Marx non darebbe retta alle teorie di Saviano sull’immigrazione, Stalin lo avrebbe fucilato

La nuova bandiera del centrosinistra italiano è diventata quella dell’immigrazione. E la bandiera viene sventolata con così tanta veemenza che non fa più distinzione tra profughi e migranti economici, non pone limiti perchè l’accoglienza è buona e giusta in sé. Sono i Saviano, Boldrini, Renzi, Alfano, Delrio, le ONG e i Pearl Jam a dettargli la linea sul problema oggi più cruciale per l’Europa e a maggior ragione per l’Italia.

Ma siamo sicuri che su questo tema Marx avesse la stessa opinione di Alfano?

E’ sotto gli occhi di tutti che l’odierna immigrazione di massa, non necessitata da una domanda interna, ingrossa i ranghi di quelli che Marx chiamava “l’esercito industriale di riserva” e il “sottoproletariato”, che nulla c’entrano con l’internazionalismo cosciente e rivoluzionario caposaldo del marxismo.

Nel primo libro del Capitale il filosofo tedesco definisce il concetto di “disoccupazione” come un “esercito industriale di riserva”, ovvero un’arma in mano ai capitalisti nel dispiegamento della lotta di classe. L’esercito industriale di riserva è funzionale al Capitale e allo sfruttamento dell’uomo perchè rappresenta un surplus di manodopera inattiva sempre disponibile e a qualsiasi condizione per fronteggiare i picchi di produzione ma sopratutto un ricatto permanente nei confronti del salariati per costringerli a lavorare a un costo minore oppure a non avanzare richieste o diritti. Marx cita a esempio l’immigrazione degli operai irlandesi in Inghilterra, che crea una competizione e uno scontro orizzontale al ribasso con i lavoratori autoctoni che ha come conseguenze la deregolamentazione del mercato del lavoro, il peggioramento delle condizioni di vita, la disgregazione del proletariato e quindi il mancato conflitto verticale contro il capitale. Per Marx “questo antagonismo è il segreto della conservazione del potere da parte della classe capitalistica. E quest’ultima lo sa benissimo.

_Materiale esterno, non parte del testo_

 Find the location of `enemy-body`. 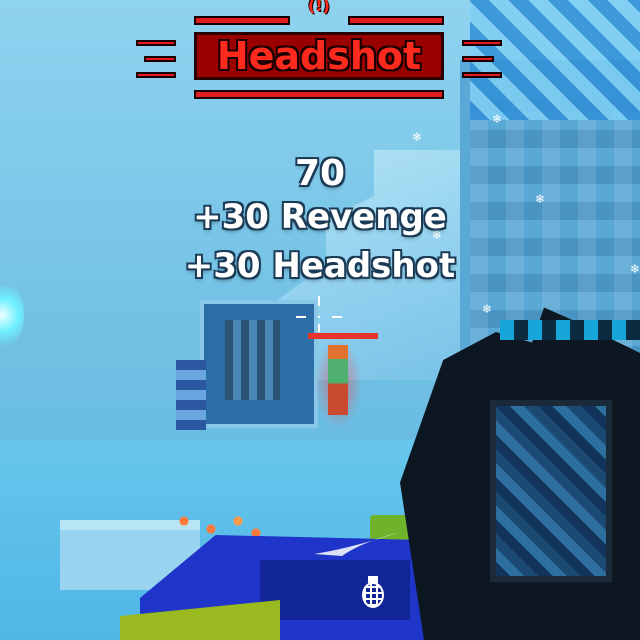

Sotto questo aspetto, il fenomeno migratorio, per come si sta configurando oggi a causa di politiche di accoglienza prive di politiche di inclusione, non può che essere giudicato negativamente adottando i criteri di valutazione marxisti.

Ancora più severo è il giudizio di Marx nel caso questi disperati diventino sottoproletariato: “in tutte le grandi città il sottoproletariato forma una massa nettamente distinta dal proletariato industriale, nella quale si reclutano ladri e delinquenti di ogni genere, che vivono dei rifiuti della società – gente senza un mestiere definito, vagabondi, gens sans feu et sans aveu, diversi secondo il grado di civiltà della nazione cui appartengono, ma che non perdono mai il carattere di lazzaroni” (Le lotte di classe in Francia dal 1848 al 1850, Editori Riuniti, 1992, p. 26).

C’è chi rincara la dose: “Il sottoproletariato, questo mazzo di elementi squalificati di tutte le classi che pianta il suo quartier generale nelle grandi città, è il peggiore di tutti i possibili alleati. È una plebaglia assolutamente venale e assolutamente impudente. Se gli operai francesi, nel corso di ogni rivoluzione, scrivevano sui muri delle case “mort aux voleurs!” (morte ai ladri!), e ne fucilavano anche alcuni, questo non accadeva perché fossero pieni di entusiasmo per la proprietà, ma perché, giustamente, erano consapevoli che bisognava anzitutto tenersi alla larga da questa banda. Ogni dirigente della classe operaia che usa questi straccioni, come guardia, o che si basa su di loro, solo per questo dimostra già di essere un traditore del movimento”. Ma chi è costui che infierisce in questo modo? Matteo Salvini? No, l’altro fondatore dell’ideologia comunista, Friedrich Engels, nel suo scritto “La guerra dei contadini in Germania” (Edizioni Rinascita, 1949, p. 15).

No, Marx non avrebbe dato retta alle teorie di Saviano. Stalin lo avrebbe sicuramente fucilato come nemico del Popolo.